The new research center will utilize three projects, addressing disparity-related issues:

  • Project 1 uses community health workers, visiting nurses and social workers to coordinate care of pregnant and postpartum Black and Hispanic women with periodic home visits.
  • Project 2 uses a digital application developed by Steven Ondersma, MSU professor of public health. Using the app, Black and rural pregnant women will self-screen for warning signs and chat live with community health workers who can connect them with services.
  • Project 3 examines practices for improving maternal care equity in 12 Michigan counties. Because 83% of deaths happen during pregnancy or the postpartum period (rather than around delivery), the project focuses on the handoff from the hospital to community care.

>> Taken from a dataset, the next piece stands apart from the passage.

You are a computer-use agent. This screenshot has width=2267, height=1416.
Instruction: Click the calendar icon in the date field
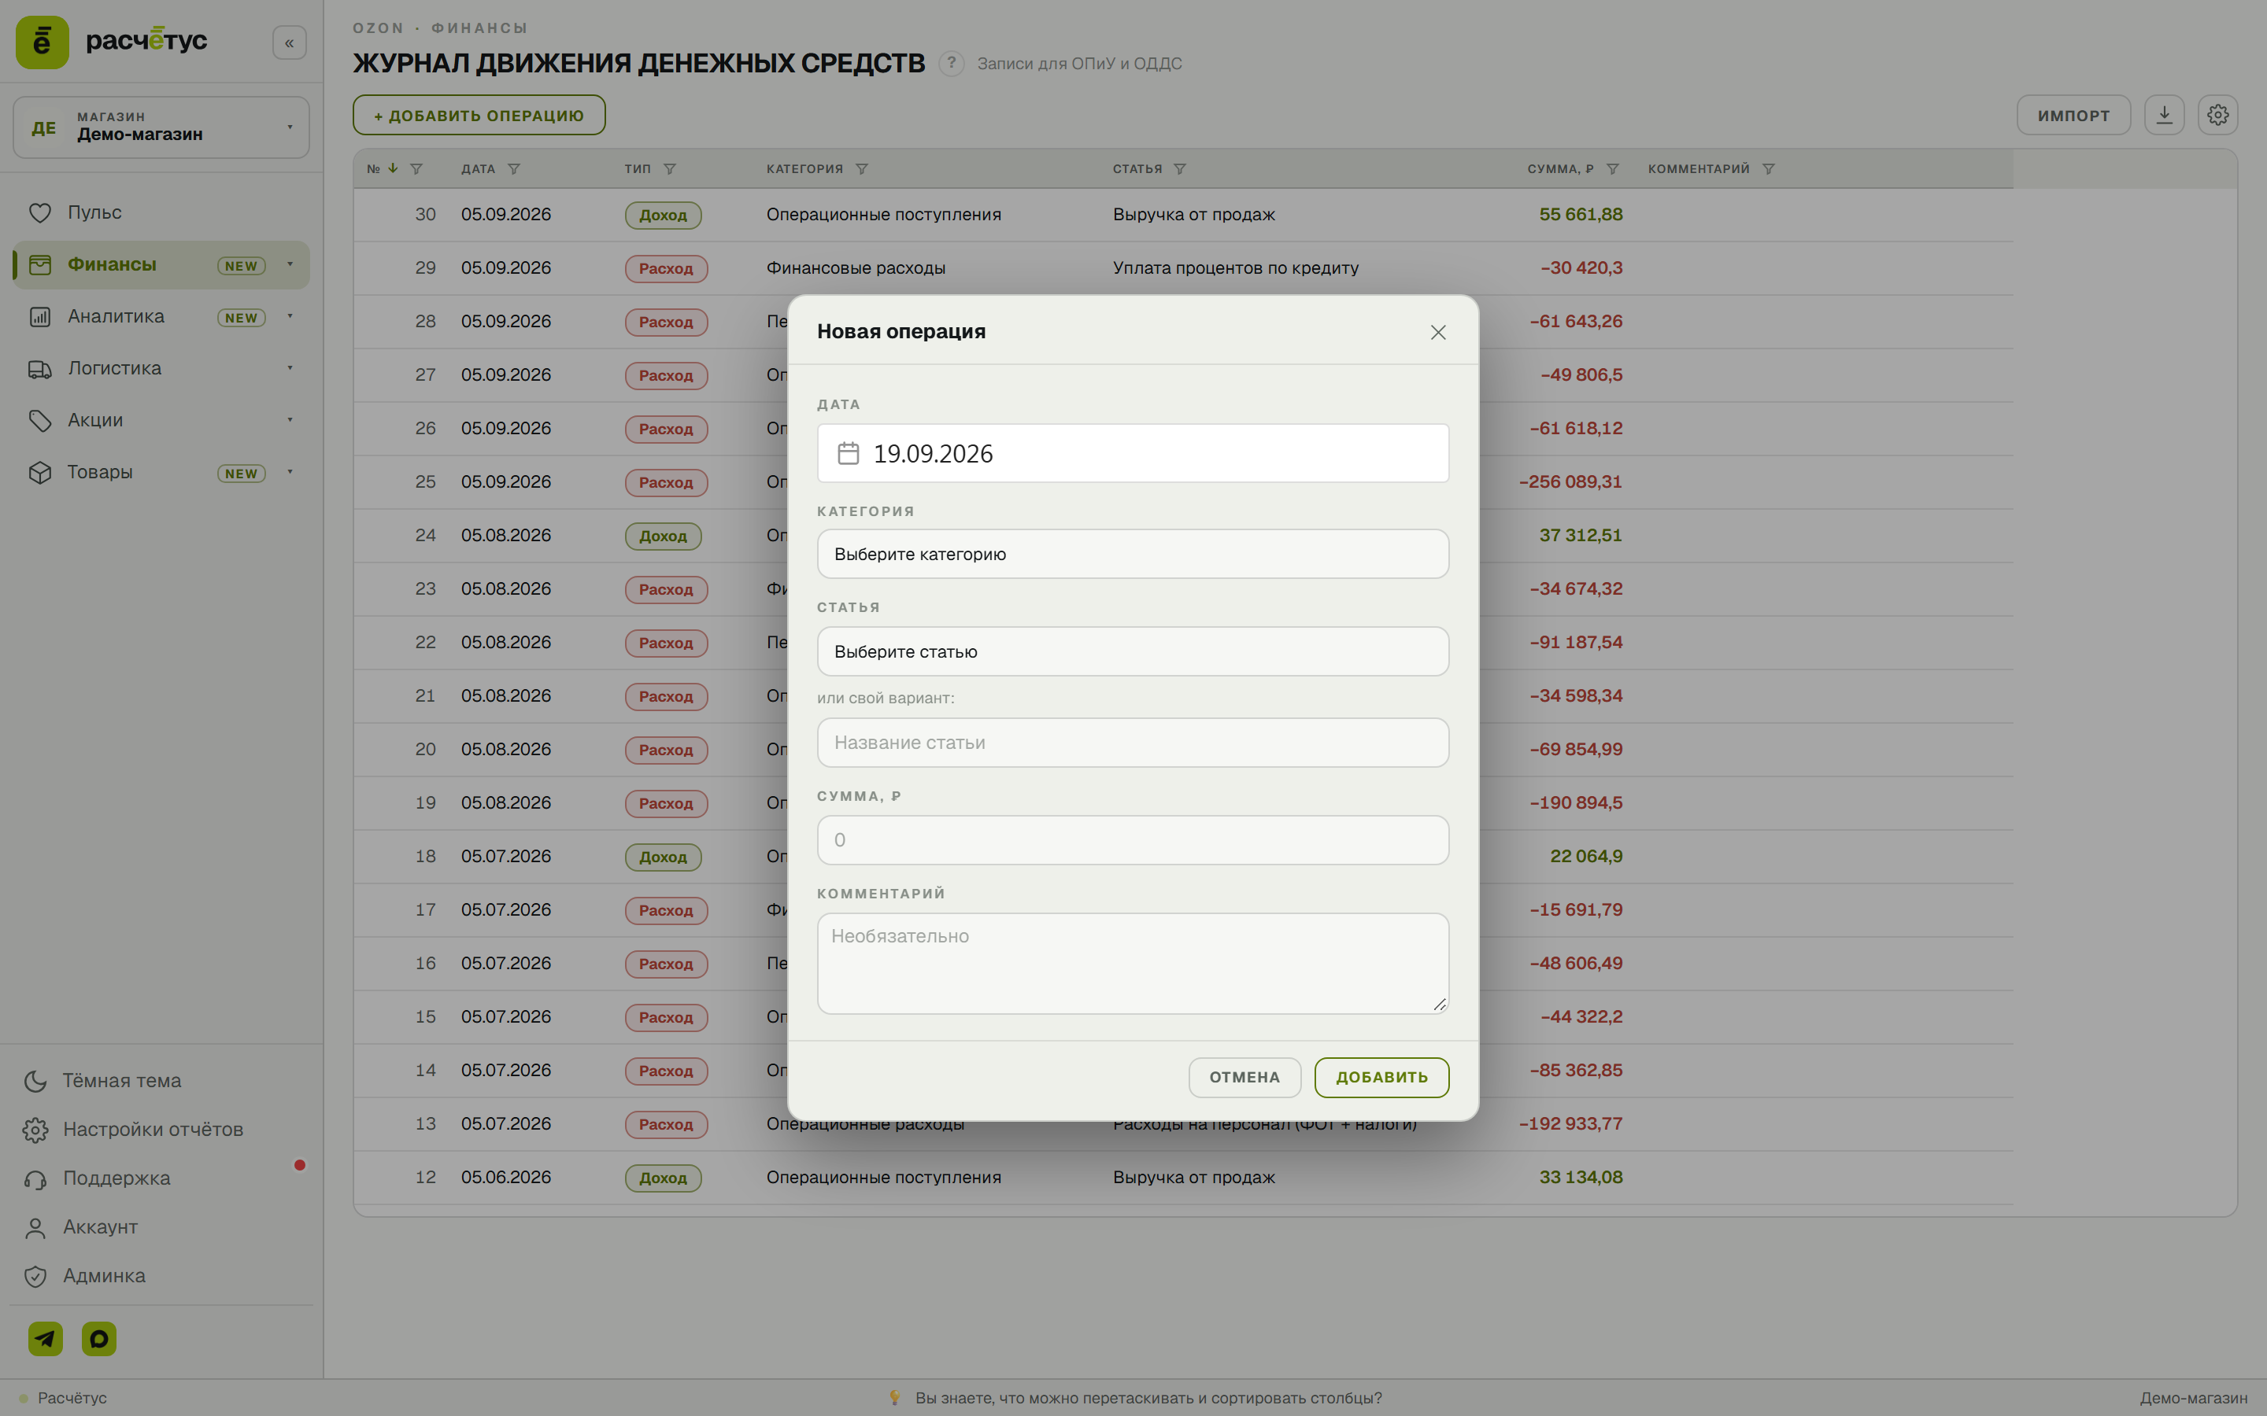tap(848, 453)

Jennifer Johnson, professor of public health at MSU and one of the center’s principal investigators, said the disparities in maternal health have to do with structural racism, including policies that leave Black women in impoverished neighborhoods without easy access to transportation and health care. Black women, she said, are also less likely to be taken seriously when they report pain or other symptoms.

“We’re not focusing so much on theory,” said Johnson. “We’re in the trenches, trying to bring real-world changes to improve the health of pregnant and postpartum people.”

Though the research at the center will focus on Michigan, it can be widely extrapolated. “Our overall purpose is to reduce maternal mortality and morbidity in Michigan and to provide models that can be used nationally,” Johnson said.